● Work to complete:
All records are to be printed again exactly as they appear.

● Recorded information:
=== Section Start ===

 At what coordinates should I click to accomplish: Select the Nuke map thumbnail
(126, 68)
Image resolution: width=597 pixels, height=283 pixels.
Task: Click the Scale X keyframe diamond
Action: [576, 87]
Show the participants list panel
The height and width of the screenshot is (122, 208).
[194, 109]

=== Section End ===

● Response to the task:
 At what coordinates should I click to accomplish: Select the Nuke map thumbnail
(126, 68)
Image resolution: width=597 pixels, height=283 pixels.
Task: Click the Scale X keyframe diamond
Action: [576, 87]
Show the participants list panel
The height and width of the screenshot is (122, 208).
[194, 109]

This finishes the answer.